- **DO THIS**
Reproduce each of the following entries word for word, keeping every line as it appears.

- **RECORDS TO USE**
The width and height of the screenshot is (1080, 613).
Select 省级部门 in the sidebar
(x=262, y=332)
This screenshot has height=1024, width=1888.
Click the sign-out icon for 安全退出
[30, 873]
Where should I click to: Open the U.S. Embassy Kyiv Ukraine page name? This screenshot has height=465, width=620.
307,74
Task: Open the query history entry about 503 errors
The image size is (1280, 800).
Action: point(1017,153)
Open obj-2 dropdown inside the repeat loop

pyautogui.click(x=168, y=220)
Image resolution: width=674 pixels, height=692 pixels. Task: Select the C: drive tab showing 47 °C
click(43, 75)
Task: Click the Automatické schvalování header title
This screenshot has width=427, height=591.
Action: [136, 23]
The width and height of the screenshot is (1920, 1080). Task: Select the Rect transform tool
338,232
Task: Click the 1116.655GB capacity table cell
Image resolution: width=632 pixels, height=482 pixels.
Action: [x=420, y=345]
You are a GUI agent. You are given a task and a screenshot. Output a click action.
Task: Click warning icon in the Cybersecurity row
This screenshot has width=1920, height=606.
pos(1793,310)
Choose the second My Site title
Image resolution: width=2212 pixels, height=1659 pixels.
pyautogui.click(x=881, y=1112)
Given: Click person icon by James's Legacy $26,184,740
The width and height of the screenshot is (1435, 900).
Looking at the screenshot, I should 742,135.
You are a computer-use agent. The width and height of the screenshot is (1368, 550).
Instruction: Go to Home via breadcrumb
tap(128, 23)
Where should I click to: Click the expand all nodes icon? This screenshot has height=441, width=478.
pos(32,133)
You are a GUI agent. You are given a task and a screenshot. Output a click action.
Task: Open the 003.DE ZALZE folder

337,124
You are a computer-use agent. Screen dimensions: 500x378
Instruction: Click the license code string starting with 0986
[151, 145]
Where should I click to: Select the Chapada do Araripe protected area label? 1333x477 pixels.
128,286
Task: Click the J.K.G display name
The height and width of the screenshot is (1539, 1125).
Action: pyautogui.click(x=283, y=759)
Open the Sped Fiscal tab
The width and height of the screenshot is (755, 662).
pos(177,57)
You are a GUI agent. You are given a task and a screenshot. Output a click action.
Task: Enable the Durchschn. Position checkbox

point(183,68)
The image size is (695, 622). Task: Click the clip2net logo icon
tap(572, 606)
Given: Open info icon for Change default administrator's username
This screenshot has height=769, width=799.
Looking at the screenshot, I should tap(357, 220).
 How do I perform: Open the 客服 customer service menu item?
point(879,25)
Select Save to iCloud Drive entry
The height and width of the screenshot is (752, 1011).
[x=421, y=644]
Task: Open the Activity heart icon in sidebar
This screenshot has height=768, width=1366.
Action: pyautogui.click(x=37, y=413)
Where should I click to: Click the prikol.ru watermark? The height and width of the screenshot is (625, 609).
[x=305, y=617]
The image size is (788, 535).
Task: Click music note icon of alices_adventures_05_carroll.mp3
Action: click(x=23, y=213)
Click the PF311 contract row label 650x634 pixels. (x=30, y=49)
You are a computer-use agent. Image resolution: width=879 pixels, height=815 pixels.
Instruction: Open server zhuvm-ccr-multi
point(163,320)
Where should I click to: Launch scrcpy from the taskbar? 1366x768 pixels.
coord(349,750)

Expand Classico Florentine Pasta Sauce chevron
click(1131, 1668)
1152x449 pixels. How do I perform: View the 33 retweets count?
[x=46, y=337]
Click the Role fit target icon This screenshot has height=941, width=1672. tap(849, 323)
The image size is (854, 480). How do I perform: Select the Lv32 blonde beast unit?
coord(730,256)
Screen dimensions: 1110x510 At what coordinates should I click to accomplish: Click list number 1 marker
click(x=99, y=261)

- **WORKED SOLUTION**
The width and height of the screenshot is (1080, 613).
Select 省级部门 in the sidebar
(x=262, y=332)
This screenshot has height=1024, width=1888.
Click the sign-out icon for 安全退出
[30, 873]
Where should I click to: Open the U.S. Embassy Kyiv Ukraine page name? This screenshot has height=465, width=620.
307,74
Task: Open the query history entry about 503 errors
The image size is (1280, 800).
Action: point(1017,153)
Open obj-2 dropdown inside the repeat loop

pyautogui.click(x=168, y=220)
Image resolution: width=674 pixels, height=692 pixels. Task: Select the C: drive tab showing 47 °C
click(43, 75)
Task: Click the Automatické schvalování header title
This screenshot has width=427, height=591.
Action: [136, 23]
The width and height of the screenshot is (1920, 1080). Task: Select the Rect transform tool
338,232
Task: Click the 1116.655GB capacity table cell
Image resolution: width=632 pixels, height=482 pixels.
Action: [x=420, y=345]
You are a GUI agent. You are given a task and a screenshot. Output a click action.
Task: Click warning icon in the Cybersecurity row
This screenshot has width=1920, height=606.
pos(1793,310)
Choose the second My Site title
Image resolution: width=2212 pixels, height=1659 pixels.
pyautogui.click(x=881, y=1112)
Given: Click person icon by James's Legacy $26,184,740
The width and height of the screenshot is (1435, 900).
Looking at the screenshot, I should 742,135.
You are a computer-use agent. The width and height of the screenshot is (1368, 550).
Instruction: Go to Home via breadcrumb
tap(128, 23)
Where should I click to: Click the expand all nodes icon? This screenshot has height=441, width=478.
pos(32,133)
You are a GUI agent. You are given a task and a screenshot. Output a click action.
Task: Open the 003.DE ZALZE folder

337,124
You are a computer-use agent. Screen dimensions: 500x378
Instruction: Click the license code string starting with 0986
[151, 145]
Where should I click to: Select the Chapada do Araripe protected area label? 1333x477 pixels.
128,286
Task: Click the J.K.G display name
The height and width of the screenshot is (1539, 1125).
Action: pyautogui.click(x=283, y=759)
Open the Sped Fiscal tab
The width and height of the screenshot is (755, 662).
pos(177,57)
You are a GUI agent. You are given a task and a screenshot. Output a click action.
Task: Enable the Durchschn. Position checkbox

point(183,68)
The image size is (695, 622). Task: Click the clip2net logo icon
tap(572, 606)
Given: Open info icon for Change default administrator's username
This screenshot has height=769, width=799.
Looking at the screenshot, I should tap(357, 220).
 How do I perform: Open the 客服 customer service menu item?
point(879,25)
Select Save to iCloud Drive entry
The height and width of the screenshot is (752, 1011).
[x=421, y=644]
Task: Open the Activity heart icon in sidebar
This screenshot has height=768, width=1366.
Action: pyautogui.click(x=37, y=413)
Where should I click to: Click the prikol.ru watermark? The height and width of the screenshot is (625, 609).
[x=305, y=617]
The image size is (788, 535).
Task: Click music note icon of alices_adventures_05_carroll.mp3
Action: click(x=23, y=213)
Click the PF311 contract row label 650x634 pixels. (x=30, y=49)
You are a computer-use agent. Image resolution: width=879 pixels, height=815 pixels.
Instruction: Open server zhuvm-ccr-multi
point(163,320)
Where should I click to: Launch scrcpy from the taskbar? 1366x768 pixels.
coord(349,750)

Expand Classico Florentine Pasta Sauce chevron
click(1131, 1668)
1152x449 pixels. How do I perform: View the 33 retweets count?
[x=46, y=337]
Click the Role fit target icon This screenshot has height=941, width=1672. tap(849, 323)
The image size is (854, 480). How do I perform: Select the Lv32 blonde beast unit?
coord(730,256)
Screen dimensions: 1110x510 At what coordinates should I click to accomplish: Click list number 1 marker
click(x=99, y=261)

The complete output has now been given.